A cruel realidade de “Corpo Delito”

    Filme cearense retrata a vida de Ivan, mais um jovem brasileiro a cumprir pena no sistema penitenciário e reflete sobre as políticas de encarceramento em massa e o racismo no Brasil

     

    Corpo Delito é o tipo de filme que deixa o público com aquela pulga atrás da orelha, tamanha a naturalidade com que tudo acontece na frente das câmeras. É real isso tudo ou é uma ficção? Por quê Ivan cumpre pena? Ele existe?

    Sim, Ivan existe. Existe, resiste e insiste em viver em um país que não o quer vivo. Ele representa o que boa parte dos 727 mil presos brasileiros que vivem sob as rédeas do Estado como aqueles que têm sua liberdade retida.

    Com direção de Pedro Rocha, um cearense com formação em jornalismo e mestre em sociologia, o filme aborda o dia a dia de Ivan, um jovem negro que cumpre a parte final de pena de oito anos em regime condicional, acompanhado 24h por dia por uma tornozeleira eletrônica.

    Na casa dos seus 30 anos, morador da Favela dos Índios, em Fortaleza, no Ceará, ele é perturbado por uma série de dilemas quanto à sua condição. A principal delas gira sobre a ideia de quebrar ou não a “pulseira” que o prende dentro de sua própria rotina. Ele conta que só “aqui na rua, tem dois que tentaram. Um foi preso rapidamente, enquanto o outro segue livre”.

    Sua única permissão para além de sua casa se dá pelo trajeto de ida e volta até o trabalho, onde aperta parafusos numa fábrica.
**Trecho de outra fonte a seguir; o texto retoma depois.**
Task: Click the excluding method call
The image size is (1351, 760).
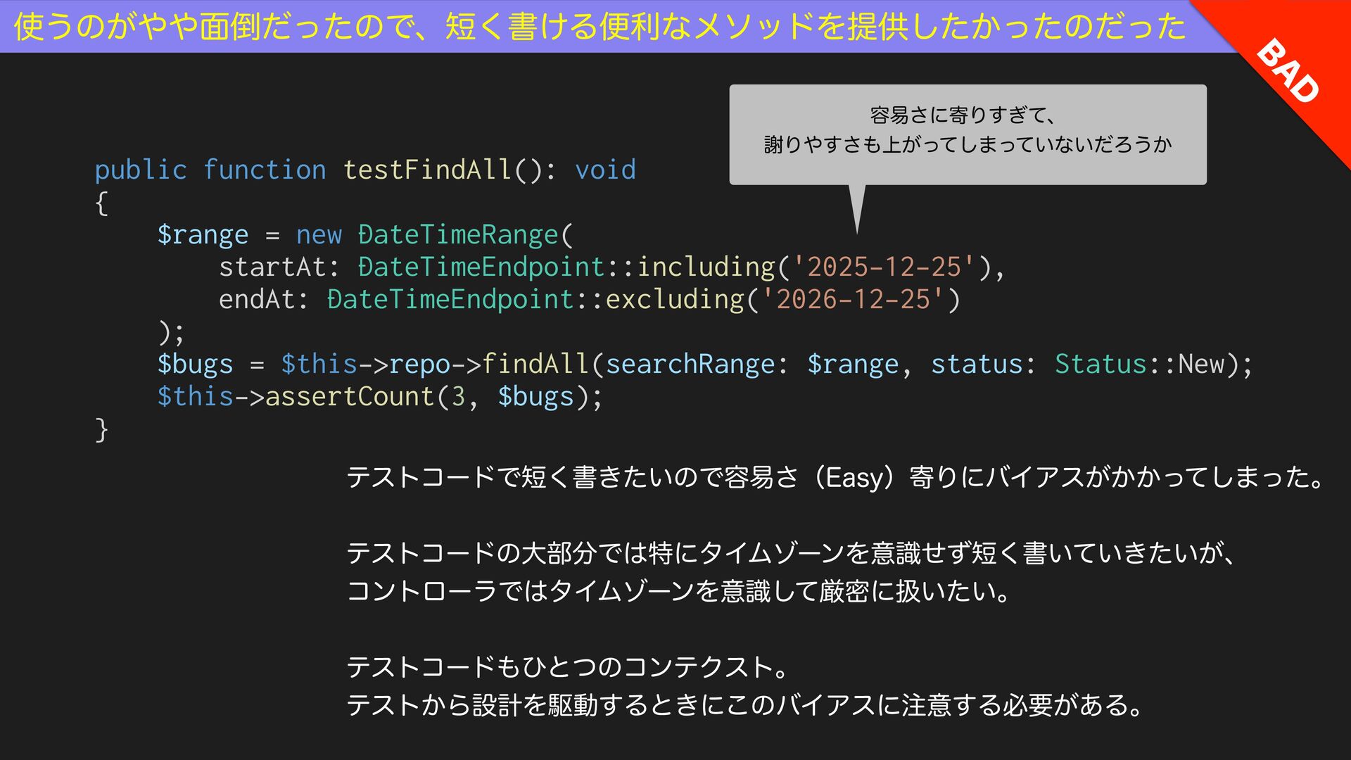Action: 675,300
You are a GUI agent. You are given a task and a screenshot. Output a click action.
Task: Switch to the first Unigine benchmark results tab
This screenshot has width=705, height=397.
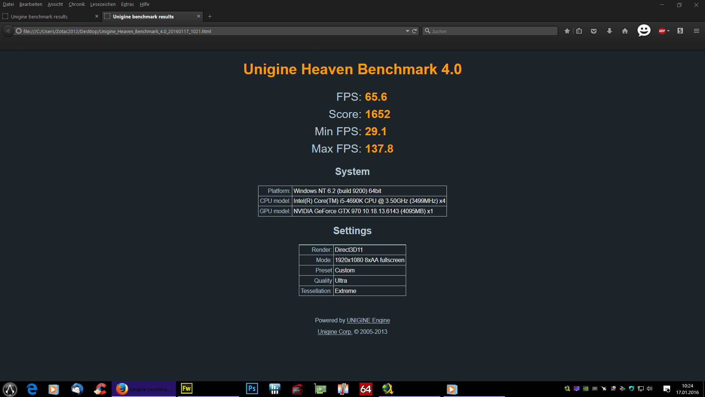[39, 17]
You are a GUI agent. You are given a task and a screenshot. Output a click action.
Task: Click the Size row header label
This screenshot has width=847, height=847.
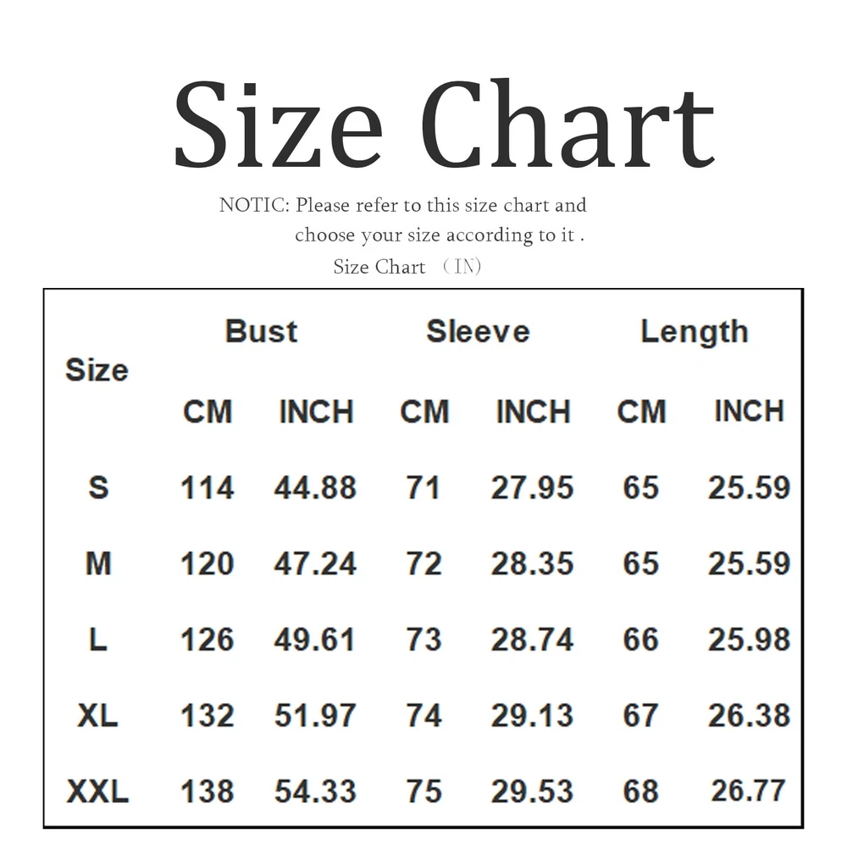[x=97, y=370]
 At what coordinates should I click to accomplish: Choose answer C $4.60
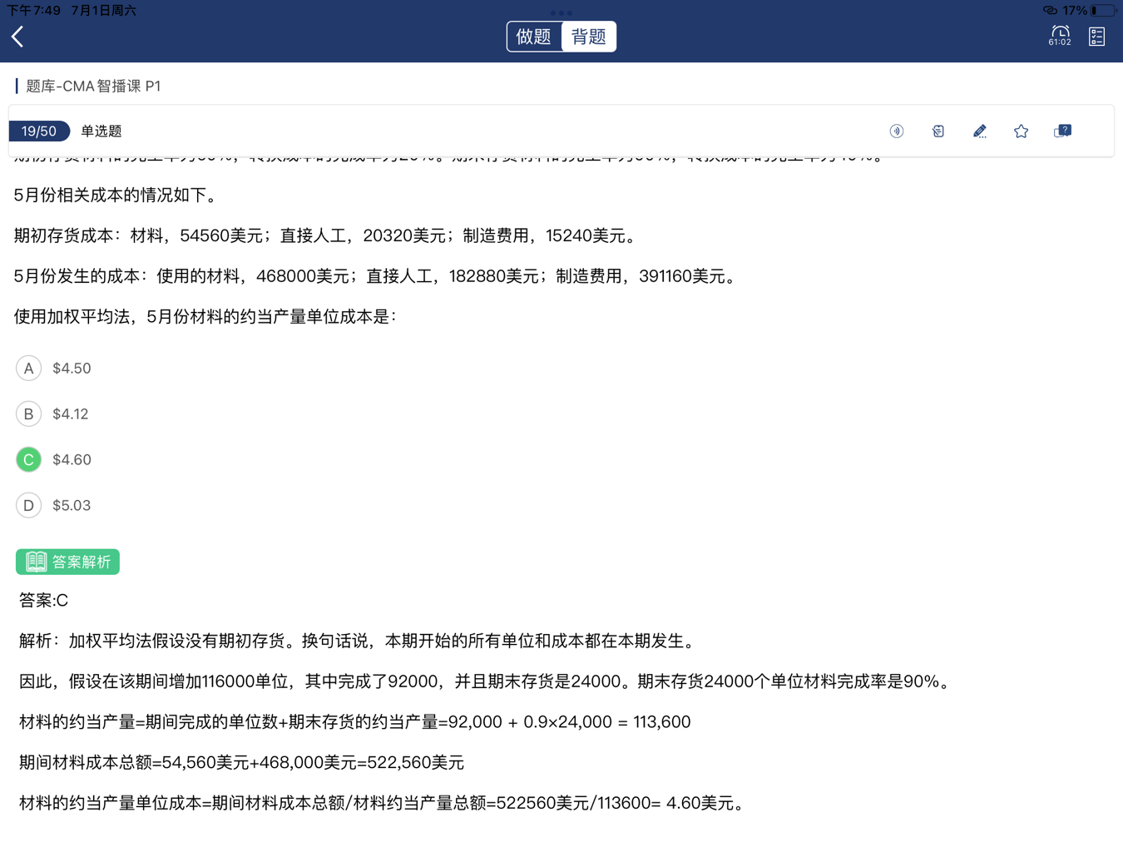pyautogui.click(x=29, y=460)
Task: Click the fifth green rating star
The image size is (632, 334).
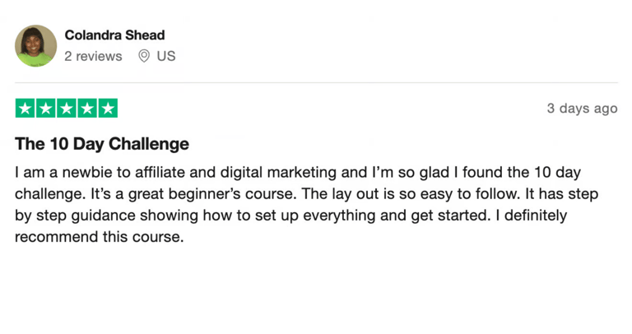Action: (108, 108)
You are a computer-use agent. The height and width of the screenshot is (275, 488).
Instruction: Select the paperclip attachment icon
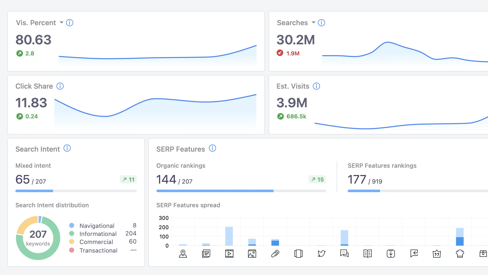coord(275,254)
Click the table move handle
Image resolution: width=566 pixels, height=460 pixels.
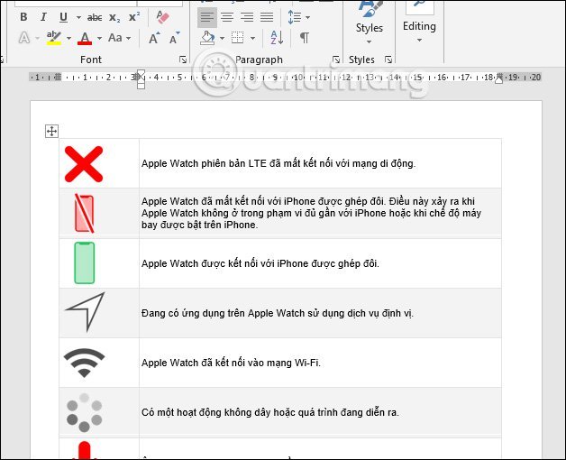[51, 132]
O movimento em repetição de sua atividade diária se alia aos apitos da tornozeleira eletrônica e transmite o tom claustrofóbico da obra.

    O motivo de sua pena não é relatada, o que deixa sempre um clima de expectativa, pois a ideia de tentar entender se Ivan é um mocinho ou vilão parece sempre nos perseguir viciadamente.

    Mas a história de uma pessoa vai muito além dessa dualidade e aos poucos os diálogos fortes com seus amigos e familiares, as tentações do cotidiano e a vontade insaciável de liberdade do protagonista nos coloca bem de frente com esse buraco social gigante que é o sistema prisional e todas as suas falhas.

    Paralelamente às inquietações de Ivan, o documentário retrata a vida de Neto, seu amigo de bairro e de cerca de dez anos a menos de idade.

    A primeira sensação é de que ambos são irmãos, mas logo fica claro que, mais do que isso, os jovens compartilham a dura missão de serem jovens, negros e moradores de periferia em um país desigual e extremamente violento com esses grupos sociais.

    Em um dos momentos mais marcantes do filme, Ivan crava: “Nessa vida, a gente só tem duas opções: cadeia ou cemitério”.

    Debate

    Após a exibição do filme, o diretor Pedro Rocha e os atores da vida real, Ivan e Neto, participaram de um bate-papo junto a Mariana Câmara (ITTC – Instituto Terra, Trabalho e Cidadania), Sheila de Carvalho (IBCCRIM – Instituto Brasileiro de Ciências Criminais) e da crítica de cinema Flávia Guerra junto ao público presente.

    Enquanto as pesquisadoras trouxeram dados compatíveis ao tema, reforçando a mensagem presente no filme, Pedro Rocha falou sobre a criação do projeto e das dificuldades de filmar uma história tão complexa como a do protagonista.

    Já Ivan, questionado sobre sua experiência de vida, conta que já viu e viveu de tudo, desde perda de amigos do bairro a decapitações de colegas reclusos. E que, por isso, ele não consegue mais ter medo da morte.

    Não é para menos. Ivan é o retrato fiel do Brasil que ninguém quer ver. E por isso sua história merece ser contada e recontada.

    Serviço:

    O filme continua em exibição no Espaço Itaú de Cinema Augusta, localizado no número 1.475 da Rua Augusta. As sessões rolam todos os dias, às 20h, e os ingressos custam R$ 12 a entrada inteira e R$6 a meia.